Researchers from Warwick Medical School at the University of Warwick have carried out the first pan-African and Asian analysis of sleep problems and disturbances, and their findings indicate that as many as 150 million adults across the developing world suffer from insomnia and related sleep problems.
They found that over 16 percent of the adult population suffer from the likes of insomnia, which is known to lead to problems of anxiety and depression. This figure is not too far off from the 20 percent believed to be suffering from sleep problems in the Western world.
To reach these conclusions, the Warwick researchers analyzed the sleep quality of over 19,000 men and 24,000 women who were at least 50 years old in eight locations across the world, notably among the rural populations in Ghana, Tanzania, South Africa, India, Bangladesh, Vietnam and Indonesia. They also looked at emerging data from urban regions in Kenya.

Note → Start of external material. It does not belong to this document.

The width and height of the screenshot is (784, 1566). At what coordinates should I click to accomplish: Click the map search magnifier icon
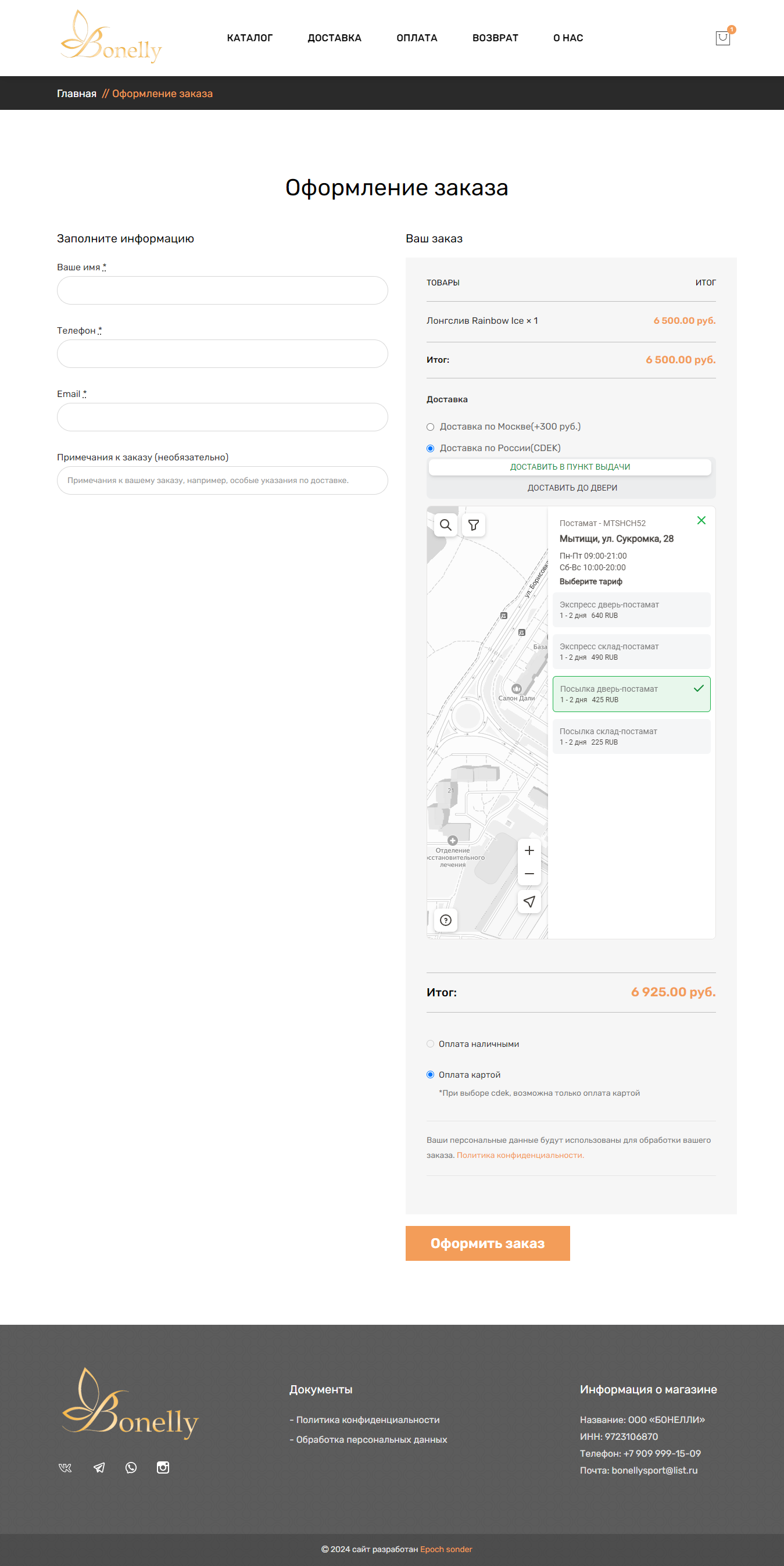point(446,525)
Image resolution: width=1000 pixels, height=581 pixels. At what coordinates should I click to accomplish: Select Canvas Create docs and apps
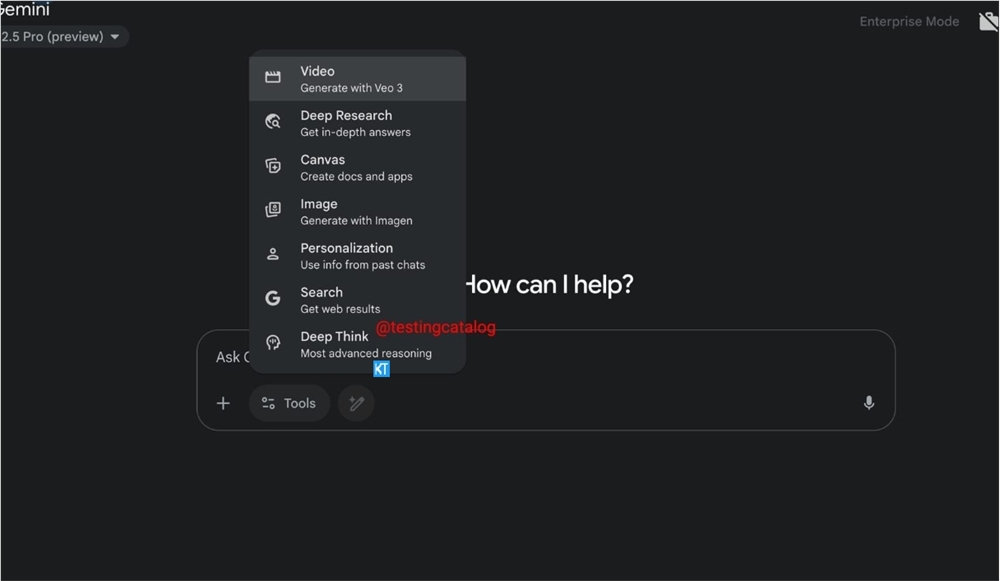[357, 168]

The findings are of particular concern because of what is known about the effects of poor sleep. Said the study's lead author, Dr Saverio Stranges:
"Our research shows the levels of sleep problems in the developing world are far higher than previously thought. This is particularly concerning as many low-income countries are facing a double burden of disease with pressure on scarce financial resources coming from infectious diseases like HIV, but also from a growing rate of chronic diseases like cardiovascular diseases and cancer."
He noted that this could represent a serious and under-acknowledged public health problem, one in which lower income populations could be especially vulnerable.